* _Given passage_
Short stemmed, usually unbranched, stoloniferous herb to 10–30 cm high, forming extensive dense carpets, leaves equitant, roots bright orange-red, some plants forming dwarf shrublets to 50 cm high on grey more or less erect stems. Leaves bright to dark green and shiny above concolorous, paler and dull beneath, polymorph, sessile, short and long petiolate leaves even on the same plant, lanceolate, smooth thin coriaceous, lamina to 15 cm long and 4 cm wide, leaf tip descending, gradually tapering into c. 1 cm mucro acuminate to caudate, mucro to 1 cm long, base cuneate. Pseudopetiole green, caniculate when short petiolate, furrowed on the upper side when long petiolate, gradually extend into a short sheathing base, clasping the stem for distinctly more than its circumference.

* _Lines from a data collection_
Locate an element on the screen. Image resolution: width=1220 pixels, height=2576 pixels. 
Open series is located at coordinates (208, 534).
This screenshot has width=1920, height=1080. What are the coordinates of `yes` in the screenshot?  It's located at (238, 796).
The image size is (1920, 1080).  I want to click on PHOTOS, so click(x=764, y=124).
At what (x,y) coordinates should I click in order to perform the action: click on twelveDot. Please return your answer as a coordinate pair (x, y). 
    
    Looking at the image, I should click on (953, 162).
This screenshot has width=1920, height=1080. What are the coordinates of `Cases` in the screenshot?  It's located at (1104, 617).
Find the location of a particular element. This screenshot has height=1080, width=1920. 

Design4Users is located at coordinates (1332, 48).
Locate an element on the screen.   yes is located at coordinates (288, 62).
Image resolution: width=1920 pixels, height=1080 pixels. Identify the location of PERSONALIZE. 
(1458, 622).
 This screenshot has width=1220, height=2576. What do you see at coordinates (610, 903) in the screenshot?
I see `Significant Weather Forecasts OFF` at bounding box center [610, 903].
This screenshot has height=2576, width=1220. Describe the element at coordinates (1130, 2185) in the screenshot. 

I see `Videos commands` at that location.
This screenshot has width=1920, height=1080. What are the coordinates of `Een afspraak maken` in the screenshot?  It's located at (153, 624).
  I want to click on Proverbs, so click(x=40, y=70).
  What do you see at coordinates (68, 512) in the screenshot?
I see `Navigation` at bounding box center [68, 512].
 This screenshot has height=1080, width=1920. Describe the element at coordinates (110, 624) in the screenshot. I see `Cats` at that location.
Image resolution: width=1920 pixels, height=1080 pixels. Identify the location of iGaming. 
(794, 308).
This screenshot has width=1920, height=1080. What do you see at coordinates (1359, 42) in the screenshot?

* _What to do_
[1] Say whether each statement agrees with the plant description, answering yes or no and quoting the deciding words: (a) The roots are bright orange-red. (b) The lamina grows up to 20 cm long. (c) The leaves are shiny on their underside.
[2] Return the stretch of the plant description from "Short stemmed, usually" through "than its circumference.".
[3] Resume the plant description from where it stops.
You don't need the lines for any of this work.

* _Results for each task_
[1]
(a) Yes: "roots bright orange-red"
(b) No: "lamina to 15 cm long and 4 cm wide"
(c) No: "paler and dull beneath"

[2]
Short stemmed, usually unbranched, stoloniferous herb to 10–30 cm high, forming extensive dense carpets, leaves equitant, roots bright orange-red, some plants forming dwarf shrublets to 50 cm high on grey more or less erect stems. Leaves bright to dark green and shiny above concolorous, paler and dull beneath, polymorph, sessile, short and long petiolate leaves even on the same plant, lanceolate, smooth thin coriaceous, lamina to 15 cm long and 4 cm wide, leaf tip descending, gradually tapering into c. 1 cm mucro acuminate to caudate, mucro to 1 cm long, base cuneate. Pseudopetiole green, caniculate when short petiolate, furrowed on the upper side when long petiolate, gradually extend into a short sheathing base, clasping the stem for distinctly more than its circumference.

[3]
Inflorescence smooth, green below towards purple near the top, terminal, erect, spicate, to 30 cm long, bracts, 2–4, lanceolate ligulate, green with purple base, to 50 mm × 4 mm, early caducous, distally decreasing in size, flowers clustered 5–7 cm near the top the spike. Flowers white to cream, lobes pinkish purple tinged, 1–3 per fascicle, each fascicle subtended by narrowly triangular early caducous, scarious bracts c. 1 mm long, pedicel 1–2 mm long. Flower 12–19 mm long, lobes longer than the tube, reflexed. Flowers with a faint sweet smell. Fruits orange to red, 1–3 lobed, lobes globose to ellipsoid, diverging, c. 12 mm × 10 mm, subsessile.

==Distribution and habitat==
Dracaena braunii is native to Cameroon, Equatorial Guinea, Gabon and the Republic of the Congo. It is found at the edge of coastal forests and the transition between mangrove and savannah, in shade, laterite to sandy soil, also on rocks, tolerating sea spray from the surf, at altitudes of 0–20 m.